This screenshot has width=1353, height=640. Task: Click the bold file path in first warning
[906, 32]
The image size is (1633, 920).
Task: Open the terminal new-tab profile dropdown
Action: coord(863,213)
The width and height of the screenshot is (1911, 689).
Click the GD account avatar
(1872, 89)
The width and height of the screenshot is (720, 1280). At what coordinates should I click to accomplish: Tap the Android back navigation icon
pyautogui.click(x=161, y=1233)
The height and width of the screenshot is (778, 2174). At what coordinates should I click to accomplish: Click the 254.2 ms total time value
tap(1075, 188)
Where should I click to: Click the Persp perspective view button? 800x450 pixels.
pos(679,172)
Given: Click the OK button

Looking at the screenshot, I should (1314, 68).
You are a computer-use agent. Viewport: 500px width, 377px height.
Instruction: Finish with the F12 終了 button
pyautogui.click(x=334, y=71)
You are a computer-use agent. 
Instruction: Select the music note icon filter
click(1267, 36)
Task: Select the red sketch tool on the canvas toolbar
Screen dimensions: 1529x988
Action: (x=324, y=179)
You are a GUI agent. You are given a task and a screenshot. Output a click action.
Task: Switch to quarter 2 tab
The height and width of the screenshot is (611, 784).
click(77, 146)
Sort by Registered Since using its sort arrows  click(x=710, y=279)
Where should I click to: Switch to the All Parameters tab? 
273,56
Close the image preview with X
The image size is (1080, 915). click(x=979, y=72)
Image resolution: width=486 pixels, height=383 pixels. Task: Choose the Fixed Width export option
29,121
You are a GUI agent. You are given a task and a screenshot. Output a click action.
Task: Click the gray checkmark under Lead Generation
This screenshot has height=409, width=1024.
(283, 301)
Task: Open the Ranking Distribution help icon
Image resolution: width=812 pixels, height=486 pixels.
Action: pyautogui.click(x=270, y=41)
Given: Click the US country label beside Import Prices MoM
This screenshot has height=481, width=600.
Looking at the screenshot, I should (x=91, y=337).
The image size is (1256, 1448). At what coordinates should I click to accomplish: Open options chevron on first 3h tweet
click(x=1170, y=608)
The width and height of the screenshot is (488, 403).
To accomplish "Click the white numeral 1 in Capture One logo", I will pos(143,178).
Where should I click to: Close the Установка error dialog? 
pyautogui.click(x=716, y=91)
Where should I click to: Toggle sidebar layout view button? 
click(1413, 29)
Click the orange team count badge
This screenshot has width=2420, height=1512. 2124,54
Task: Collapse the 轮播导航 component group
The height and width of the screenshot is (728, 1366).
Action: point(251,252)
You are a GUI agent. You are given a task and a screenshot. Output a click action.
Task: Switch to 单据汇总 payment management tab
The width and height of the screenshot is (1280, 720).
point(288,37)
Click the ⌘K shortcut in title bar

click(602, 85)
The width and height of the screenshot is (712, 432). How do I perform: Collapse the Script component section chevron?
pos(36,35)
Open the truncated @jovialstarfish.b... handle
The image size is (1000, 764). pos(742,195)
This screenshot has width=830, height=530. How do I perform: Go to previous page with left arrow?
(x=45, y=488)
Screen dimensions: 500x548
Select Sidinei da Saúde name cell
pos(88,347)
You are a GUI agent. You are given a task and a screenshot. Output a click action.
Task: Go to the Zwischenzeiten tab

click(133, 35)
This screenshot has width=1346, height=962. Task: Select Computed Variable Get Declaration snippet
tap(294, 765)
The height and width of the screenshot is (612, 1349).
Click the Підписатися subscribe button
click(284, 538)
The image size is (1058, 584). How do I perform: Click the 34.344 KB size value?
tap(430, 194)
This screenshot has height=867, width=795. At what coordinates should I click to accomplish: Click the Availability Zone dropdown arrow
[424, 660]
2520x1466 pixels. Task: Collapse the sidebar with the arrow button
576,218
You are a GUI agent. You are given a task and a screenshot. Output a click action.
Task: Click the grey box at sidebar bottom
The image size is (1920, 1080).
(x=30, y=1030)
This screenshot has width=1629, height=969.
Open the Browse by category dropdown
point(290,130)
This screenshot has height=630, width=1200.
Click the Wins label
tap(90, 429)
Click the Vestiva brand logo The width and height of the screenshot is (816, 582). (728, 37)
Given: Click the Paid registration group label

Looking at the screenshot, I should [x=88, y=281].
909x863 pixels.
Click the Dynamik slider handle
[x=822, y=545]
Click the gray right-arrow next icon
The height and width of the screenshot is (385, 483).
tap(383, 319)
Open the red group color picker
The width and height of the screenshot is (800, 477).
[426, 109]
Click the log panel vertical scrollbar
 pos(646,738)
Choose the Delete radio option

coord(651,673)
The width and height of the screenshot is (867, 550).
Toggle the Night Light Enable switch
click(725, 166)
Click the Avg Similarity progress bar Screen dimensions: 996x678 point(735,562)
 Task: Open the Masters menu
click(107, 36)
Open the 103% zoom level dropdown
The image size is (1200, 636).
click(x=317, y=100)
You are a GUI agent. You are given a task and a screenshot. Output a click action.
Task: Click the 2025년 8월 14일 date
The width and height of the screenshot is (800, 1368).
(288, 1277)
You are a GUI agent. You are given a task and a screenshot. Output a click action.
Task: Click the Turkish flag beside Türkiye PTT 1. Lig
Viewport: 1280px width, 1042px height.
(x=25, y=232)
= = = =
_WHAT TO WORK ON_.
A word-for-word copy of the data above is the goal, so set it all down again.

_EXERCISE SOLUTION_.
This screenshot has width=1353, height=640. Task: Click the bold file path in first warning
[906, 32]
The image size is (1633, 920).
Task: Open the terminal new-tab profile dropdown
Action: coord(863,213)
The width and height of the screenshot is (1911, 689).
Click the GD account avatar
(1872, 89)
The width and height of the screenshot is (720, 1280). At what coordinates should I click to accomplish: Tap the Android back navigation icon
pyautogui.click(x=161, y=1233)
The height and width of the screenshot is (778, 2174). At what coordinates should I click to accomplish: Click the 254.2 ms total time value
tap(1075, 188)
Where should I click to: Click the Persp perspective view button? 800x450 pixels.
pos(679,172)
Given: Click the OK button

Looking at the screenshot, I should (1314, 68).
You are a computer-use agent. Viewport: 500px width, 377px height.
Instruction: Finish with the F12 終了 button
pyautogui.click(x=334, y=71)
You are a computer-use agent. 
Instruction: Select the music note icon filter
click(1267, 36)
Task: Select the red sketch tool on the canvas toolbar
Screen dimensions: 1529x988
Action: (x=324, y=179)
You are a GUI agent. You are given a task and a screenshot. Output a click action.
Task: Switch to quarter 2 tab
The height and width of the screenshot is (611, 784).
click(77, 146)
Sort by Registered Since using its sort arrows  click(x=710, y=279)
Where should I click to: Switch to the All Parameters tab? 
273,56
Close the image preview with X
The image size is (1080, 915). click(x=979, y=72)
Image resolution: width=486 pixels, height=383 pixels. Task: Choose the Fixed Width export option
29,121
You are a GUI agent. You are given a task and a screenshot. Output a click action.
Task: Click the gray checkmark under Lead Generation
This screenshot has height=409, width=1024.
(283, 301)
Task: Open the Ranking Distribution help icon
Image resolution: width=812 pixels, height=486 pixels.
Action: pyautogui.click(x=270, y=41)
Given: Click the US country label beside Import Prices MoM
This screenshot has height=481, width=600.
Looking at the screenshot, I should (x=91, y=337).
The image size is (1256, 1448). At what coordinates should I click to accomplish: Open options chevron on first 3h tweet
click(x=1170, y=608)
The width and height of the screenshot is (488, 403).
To accomplish "Click the white numeral 1 in Capture One logo", I will pos(143,178).
Where should I click to: Close the Установка error dialog? 
pyautogui.click(x=716, y=91)
Where should I click to: Toggle sidebar layout view button? 
click(1413, 29)
Click the orange team count badge
This screenshot has width=2420, height=1512. 2124,54
Task: Collapse the 轮播导航 component group
The height and width of the screenshot is (728, 1366).
Action: point(251,252)
You are a GUI agent. You are given a task and a screenshot. Output a click action.
Task: Switch to 单据汇总 payment management tab
The width and height of the screenshot is (1280, 720).
point(288,37)
Click the ⌘K shortcut in title bar

click(602, 85)
The width and height of the screenshot is (712, 432). How do I perform: Collapse the Script component section chevron?
pos(36,35)
Open the truncated @jovialstarfish.b... handle
The image size is (1000, 764). pos(742,195)
This screenshot has width=830, height=530. How do I perform: Go to previous page with left arrow?
(x=45, y=488)
Screen dimensions: 500x548
Select Sidinei da Saúde name cell
pos(88,347)
You are a GUI agent. You are given a task and a screenshot. Output a click action.
Task: Go to the Zwischenzeiten tab

click(133, 35)
This screenshot has width=1346, height=962. Task: Select Computed Variable Get Declaration snippet
tap(294, 765)
The height and width of the screenshot is (612, 1349).
Click the Підписатися subscribe button
click(284, 538)
The image size is (1058, 584). How do I perform: Click the 34.344 KB size value?
tap(430, 194)
This screenshot has height=867, width=795. At what coordinates should I click to accomplish: Click the Availability Zone dropdown arrow
[424, 660]
2520x1466 pixels. Task: Collapse the sidebar with the arrow button
576,218
You are a GUI agent. You are given a task and a screenshot. Output a click action.
Task: Click the grey box at sidebar bottom
The image size is (1920, 1080).
(x=30, y=1030)
This screenshot has width=1629, height=969.
Open the Browse by category dropdown
point(290,130)
This screenshot has height=630, width=1200.
Click the Wins label
tap(90, 429)
Click the Vestiva brand logo The width and height of the screenshot is (816, 582). (728, 37)
Given: Click the Paid registration group label

Looking at the screenshot, I should [x=88, y=281].
909x863 pixels.
Click the Dynamik slider handle
[x=822, y=545]
Click the gray right-arrow next icon
The height and width of the screenshot is (385, 483).
tap(383, 319)
Open the red group color picker
The width and height of the screenshot is (800, 477).
[426, 109]
Click the log panel vertical scrollbar
 pos(646,738)
Choose the Delete radio option

coord(651,673)
The width and height of the screenshot is (867, 550).
Toggle the Night Light Enable switch
click(725, 166)
Click the Avg Similarity progress bar Screen dimensions: 996x678 point(735,562)
 Task: Open the Masters menu
click(107, 36)
Open the 103% zoom level dropdown
The image size is (1200, 636).
click(x=317, y=100)
You are a GUI agent. You are given a task and a screenshot. Output a click action.
Task: Click the 2025년 8월 14일 date
The width and height of the screenshot is (800, 1368).
(288, 1277)
You are a GUI agent. You are given a task and a screenshot. Output a click action.
Task: Click the Turkish flag beside Türkiye PTT 1. Lig
Viewport: 1280px width, 1042px height.
(x=25, y=232)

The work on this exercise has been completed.